WHAT IS EXPECTED: The entire listing below must be written out word for word.

TASK DATA:

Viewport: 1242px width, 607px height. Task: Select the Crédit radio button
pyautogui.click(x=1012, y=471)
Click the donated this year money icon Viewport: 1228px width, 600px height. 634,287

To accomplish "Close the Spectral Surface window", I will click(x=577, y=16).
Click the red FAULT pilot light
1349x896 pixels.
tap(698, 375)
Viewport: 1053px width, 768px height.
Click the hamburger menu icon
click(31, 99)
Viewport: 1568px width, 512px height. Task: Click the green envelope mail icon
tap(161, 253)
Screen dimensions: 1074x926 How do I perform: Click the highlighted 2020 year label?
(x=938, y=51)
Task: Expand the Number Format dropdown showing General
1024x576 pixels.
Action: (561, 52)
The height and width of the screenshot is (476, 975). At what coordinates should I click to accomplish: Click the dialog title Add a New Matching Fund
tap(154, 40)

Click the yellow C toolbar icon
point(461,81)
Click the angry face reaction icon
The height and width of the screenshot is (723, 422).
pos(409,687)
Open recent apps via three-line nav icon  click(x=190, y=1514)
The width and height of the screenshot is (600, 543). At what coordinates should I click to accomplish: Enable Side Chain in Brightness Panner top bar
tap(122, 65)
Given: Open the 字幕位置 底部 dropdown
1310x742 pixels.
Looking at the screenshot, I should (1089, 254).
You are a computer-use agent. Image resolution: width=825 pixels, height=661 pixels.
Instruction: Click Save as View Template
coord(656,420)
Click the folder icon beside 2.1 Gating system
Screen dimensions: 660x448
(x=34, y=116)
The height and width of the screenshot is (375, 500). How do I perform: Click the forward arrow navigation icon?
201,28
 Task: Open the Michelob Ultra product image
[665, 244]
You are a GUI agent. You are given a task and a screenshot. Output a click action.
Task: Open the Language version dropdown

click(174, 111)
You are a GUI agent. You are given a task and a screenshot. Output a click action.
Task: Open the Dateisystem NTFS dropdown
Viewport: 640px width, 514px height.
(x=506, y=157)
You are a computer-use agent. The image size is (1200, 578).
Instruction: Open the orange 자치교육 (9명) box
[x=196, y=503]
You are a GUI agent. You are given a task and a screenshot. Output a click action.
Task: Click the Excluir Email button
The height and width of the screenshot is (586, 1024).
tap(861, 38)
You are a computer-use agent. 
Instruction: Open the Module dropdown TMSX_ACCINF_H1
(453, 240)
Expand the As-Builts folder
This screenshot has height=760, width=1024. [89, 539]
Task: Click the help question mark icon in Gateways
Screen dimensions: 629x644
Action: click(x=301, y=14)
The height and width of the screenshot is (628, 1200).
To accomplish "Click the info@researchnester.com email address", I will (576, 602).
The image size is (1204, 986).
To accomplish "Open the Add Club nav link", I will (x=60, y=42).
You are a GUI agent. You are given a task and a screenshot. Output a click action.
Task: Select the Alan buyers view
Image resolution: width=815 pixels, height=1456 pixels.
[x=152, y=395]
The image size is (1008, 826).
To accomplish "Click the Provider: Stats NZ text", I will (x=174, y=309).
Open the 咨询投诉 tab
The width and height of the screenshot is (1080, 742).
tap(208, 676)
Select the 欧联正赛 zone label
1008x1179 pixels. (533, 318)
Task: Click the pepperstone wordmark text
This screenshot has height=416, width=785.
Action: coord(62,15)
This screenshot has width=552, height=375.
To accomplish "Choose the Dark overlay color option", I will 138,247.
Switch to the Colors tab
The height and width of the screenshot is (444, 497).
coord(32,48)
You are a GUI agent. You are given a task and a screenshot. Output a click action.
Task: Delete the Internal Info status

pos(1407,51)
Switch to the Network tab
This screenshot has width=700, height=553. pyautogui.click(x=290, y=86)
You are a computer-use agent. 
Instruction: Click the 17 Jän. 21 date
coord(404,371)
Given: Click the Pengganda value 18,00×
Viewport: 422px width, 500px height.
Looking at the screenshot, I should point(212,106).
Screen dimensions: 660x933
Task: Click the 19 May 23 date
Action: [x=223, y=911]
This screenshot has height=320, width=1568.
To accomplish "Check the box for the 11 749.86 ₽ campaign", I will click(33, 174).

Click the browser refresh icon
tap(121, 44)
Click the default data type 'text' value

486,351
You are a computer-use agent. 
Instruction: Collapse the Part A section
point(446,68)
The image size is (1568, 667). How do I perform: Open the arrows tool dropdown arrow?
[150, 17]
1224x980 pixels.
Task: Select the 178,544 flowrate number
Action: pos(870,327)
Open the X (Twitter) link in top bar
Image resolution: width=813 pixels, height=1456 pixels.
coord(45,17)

ANSWER TO THIS EXERCISE:
Viewport: 1242px width, 607px height. Task: Select the Crédit radio button
pyautogui.click(x=1012, y=471)
Click the donated this year money icon Viewport: 1228px width, 600px height. 634,287

To accomplish "Close the Spectral Surface window", I will click(x=577, y=16).
Click the red FAULT pilot light
1349x896 pixels.
tap(698, 375)
Viewport: 1053px width, 768px height.
Click the hamburger menu icon
click(31, 99)
Viewport: 1568px width, 512px height. Task: Click the green envelope mail icon
tap(161, 253)
Screen dimensions: 1074x926 How do I perform: Click the highlighted 2020 year label?
(x=938, y=51)
Task: Expand the Number Format dropdown showing General
1024x576 pixels.
Action: (561, 52)
The height and width of the screenshot is (476, 975). At what coordinates should I click to accomplish: Click the dialog title Add a New Matching Fund
tap(154, 40)

Click the yellow C toolbar icon
point(461,81)
Click the angry face reaction icon
The height and width of the screenshot is (723, 422).
pos(409,687)
Open recent apps via three-line nav icon  click(x=190, y=1514)
The width and height of the screenshot is (600, 543). At what coordinates should I click to accomplish: Enable Side Chain in Brightness Panner top bar
tap(122, 65)
Given: Open the 字幕位置 底部 dropdown
1310x742 pixels.
Looking at the screenshot, I should (1089, 254).
You are a computer-use agent. Image resolution: width=825 pixels, height=661 pixels.
Instruction: Click Save as View Template
coord(656,420)
Click the folder icon beside 2.1 Gating system
Screen dimensions: 660x448
(x=34, y=116)
The height and width of the screenshot is (375, 500). How do I perform: Click the forward arrow navigation icon?
201,28
 Task: Open the Michelob Ultra product image
[665, 244]
You are a GUI agent. You are given a task and a screenshot. Output a click action.
Task: Open the Language version dropdown

click(174, 111)
You are a GUI agent. You are given a task and a screenshot. Output a click action.
Task: Open the Dateisystem NTFS dropdown
Viewport: 640px width, 514px height.
(x=506, y=157)
You are a computer-use agent. The image size is (1200, 578).
Instruction: Open the orange 자치교육 (9명) box
[x=196, y=503]
You are a GUI agent. You are given a task and a screenshot. Output a click action.
Task: Click the Excluir Email button
The height and width of the screenshot is (586, 1024).
tap(861, 38)
You are a computer-use agent. 
Instruction: Open the Module dropdown TMSX_ACCINF_H1
(453, 240)
Expand the As-Builts folder
This screenshot has height=760, width=1024. [89, 539]
Task: Click the help question mark icon in Gateways
Screen dimensions: 629x644
Action: click(x=301, y=14)
The height and width of the screenshot is (628, 1200).
To accomplish "Click the info@researchnester.com email address", I will (576, 602).
The image size is (1204, 986).
To accomplish "Open the Add Club nav link", I will (x=60, y=42).
You are a GUI agent. You are given a task and a screenshot. Output a click action.
Task: Select the Alan buyers view
Image resolution: width=815 pixels, height=1456 pixels.
[x=152, y=395]
The image size is (1008, 826).
To accomplish "Click the Provider: Stats NZ text", I will (x=174, y=309).
Open the 咨询投诉 tab
The width and height of the screenshot is (1080, 742).
tap(208, 676)
Select the 欧联正赛 zone label
1008x1179 pixels. (533, 318)
Task: Click the pepperstone wordmark text
This screenshot has height=416, width=785.
Action: coord(62,15)
This screenshot has width=552, height=375.
To accomplish "Choose the Dark overlay color option", I will 138,247.
Switch to the Colors tab
The height and width of the screenshot is (444, 497).
coord(32,48)
You are a GUI agent. You are given a task and a screenshot. Output a click action.
Task: Delete the Internal Info status

pos(1407,51)
Switch to the Network tab
This screenshot has width=700, height=553. pyautogui.click(x=290, y=86)
You are a computer-use agent. 
Instruction: Click the 17 Jän. 21 date
coord(404,371)
Given: Click the Pengganda value 18,00×
Viewport: 422px width, 500px height.
Looking at the screenshot, I should point(212,106).
Screen dimensions: 660x933
Task: Click the 19 May 23 date
Action: [x=223, y=911]
This screenshot has height=320, width=1568.
To accomplish "Check the box for the 11 749.86 ₽ campaign", I will click(33, 174).

Click the browser refresh icon
tap(121, 44)
Click the default data type 'text' value

486,351
You are a computer-use agent. 
Instruction: Collapse the Part A section
point(446,68)
The image size is (1568, 667). How do I perform: Open the arrows tool dropdown arrow?
[150, 17]
1224x980 pixels.
Task: Select the 178,544 flowrate number
Action: pos(870,327)
Open the X (Twitter) link in top bar
Image resolution: width=813 pixels, height=1456 pixels.
coord(45,17)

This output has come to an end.